53 Golf Secrets
How To Begin To Improve Your Golf Game
You Must Capitalize Upon Past Experiences
Why Practice Is a Necessity
How to Overcome Inertia
How To Make Time and Place Work For You
How To Accelerate Emotional Drive
How To Avoid Conditions That Kill Interest
Stimulate Interest Through Your Own Golf Crowd
How To Stimulate Practice Through Self-Competition
How To Use Variety To Maintain Interest
How To Avoid Habits That Kill Interest
For Greater Pleasure and Improvement, Keep Golf Records
How To Keep and Use Golf Records
The Key To Accuracy
The Meaning of "Golf Bugs"
Handle Compensatory Adjustments With Care
Why Golf Lessons Fail
What To Do About Idiosyncracies
How To Make Faith Work For You
No Transfer of Training
A Tip On How To Remember
Understanding Trial and Error
Using Attention To Speed Learning
How To Practice Remedial Golf
Don't Practice Strengths
When Practice Does Not Make Perfect
How To Eliminate Stubborn Errors of Form
How To Eliminate Psychological Errors
How To Come Out of a Slump
How To Gain Confidence
How To Handle Anger
Beware of Golfing Masochism
How To Develop and Harness Compulsions
How To Practice Golf Thinking
Make Universals Out of Particulars
How To Destroy Your Golfing Delusions
How To Handle a Gambling Shot
How To Avoid the Most Missed Shot in Golf
Computing Distance
To Save Strokes, Avoid Ego Involvements
"To Think or Not To Think"
Taking Off The Pressure
How To Apply the Pressure
Do Not Rationalize Failure
Be Realistic About Putting
The Place of Confidence in Putting
Touch Versus Direction in Putting
The Truth About Carpet Putting
The Psychological Putting Stance
How To Use Finesse Putting
Putting Slumps and What To Do About Them
Longer Drives and How To Get Them
53rd and Final Secret
 
 
 

How to Begin to Improve Your Golf Game

The first secret of golf betterment is an emotional one. You must have or develop the desire to improve. The strength of this "want" will determine one's persistence, and persistence is the secret of success. Fortunately, the reader has already demonstrated his desire to improve, or he would not have bothered to read this far.

The desire to improve should be strengthened by being based upon strong needs. Great interest can thus be generated. Great interests produce other interests, which in turn produce others, like the branches, twigs, and leaves of a tree.

Years ago, I had a patient whose emotional illness had caused him to lose interest in everything. He had been ill so long that all his funds were exhausted. During the process of his therapy, one of the problems facing him was how to rechannel his morbid thinking into something more constructive. He had by now recovered enough to want an interest but had not the financial means to exploit the usual avenues of recreation. One day, as he left the office, he absent-mindedly plucked some leaves from a bush. When he found them in his hand, he realized that he not only did not know how they got there but he also had no idea what they were. It flashed through his mind that here was something he could do to begin to develop an interest in life, and he determined to learn the name of each shrub between the office and his home.
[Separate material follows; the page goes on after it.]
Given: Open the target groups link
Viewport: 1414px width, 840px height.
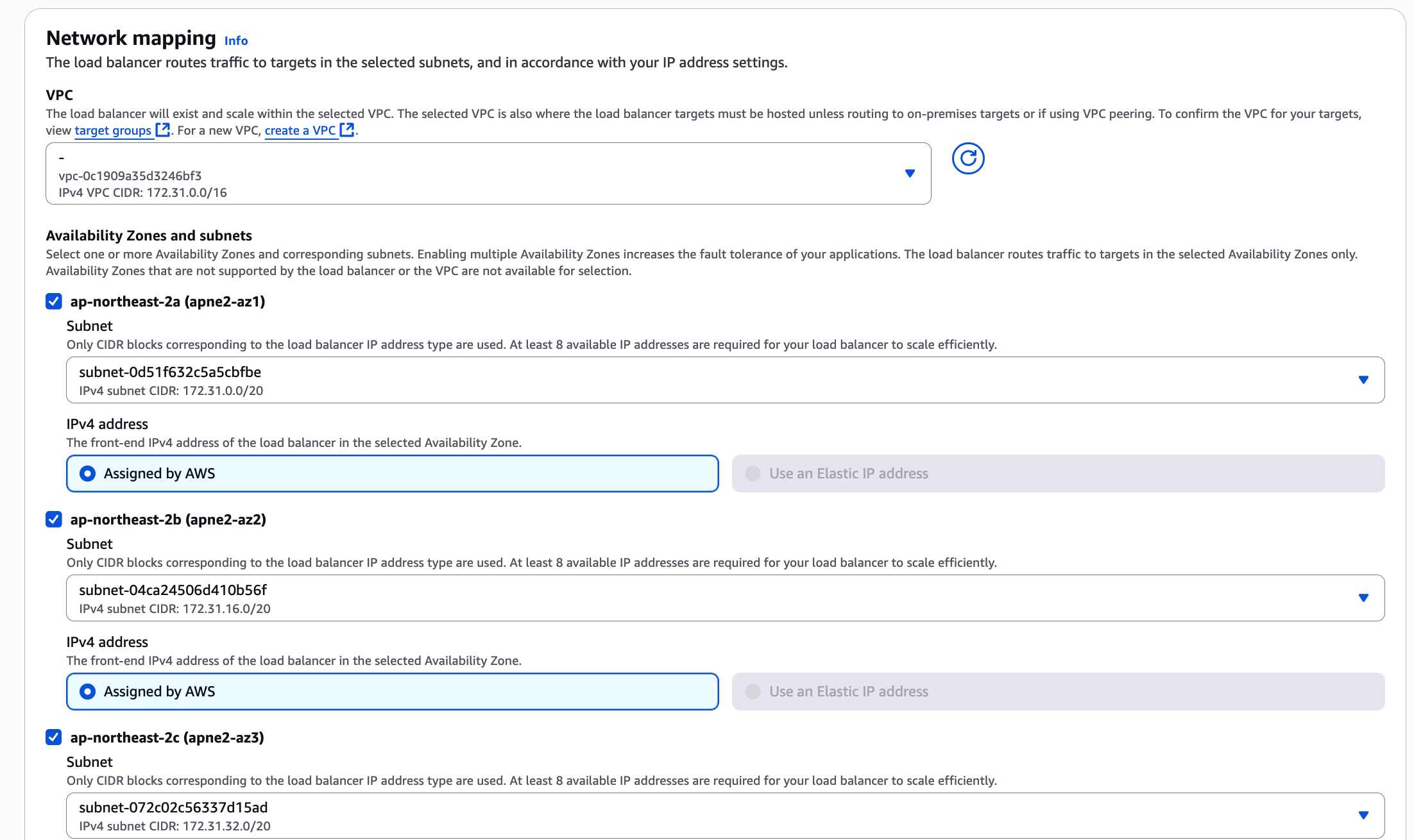Looking at the screenshot, I should click(x=113, y=131).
This he did. It involved much more time and research than he expected, but when the job had been done, he had developed a permanent interest in plant life. Today he is happy and well, teaching botany as a profession and deriving additional income from his hobby as a nurseryman.

Ed Furgol, Bobby Cruickshank and others took up golf originally for reasons of health, and they can give testimony to the additional stimulus given to the development of interest when it grows out of real needs.

These needs are not necessarily physical in origin. One of our great needs is what has been called "personality plus." This means that most individuals are made happier if there is one area of their lives in which they rise above their fellow man. People seek this "personality plus" in hundreds of ways-collecting cigar bands, swallowing gold fish, or the seeking of skills in competitive games. Of all the outdoor games, golf now seems best able to provide the "personality plus" with the most additional benefits. Two of these benefits, emotional and physical health, are the foundation without which life becomes meaningless.

For those who do not have the time, knowledge, or combination of talent and opportunity required to achieve the "personality plus" of championship golf, great satisfaction can be obtained from local renown or from achievement in one of golf's many specialties. Joe Kirkwood, Sr. and Paul Hahn became trick shot artists. It is not too difficult to become locally known as an excellent putter, or as a specialist with a particular club, if a person will devote even as little as fifteen minutes a day to specialized practice. To aim at local recognition is a very satisfactory objective and, if achieved, means much more emotionally than does much greater recognition among strangers.

For those who have the highest ambitions, the undiscouraged young, the want to improve must be long-lasting. It cannot be discouraged by either minor or great defeat. It must be strong enough to endure much sacrifice. It must be concentrated. It cannot concern itself with the desire to achieve greatness in a variety of games. It must concern itself with the development of a passion for correct practice. Nothing will be lost because of great effort, for ultimately the final reward is suitably large, and the effort itself produces many pleasures along the way.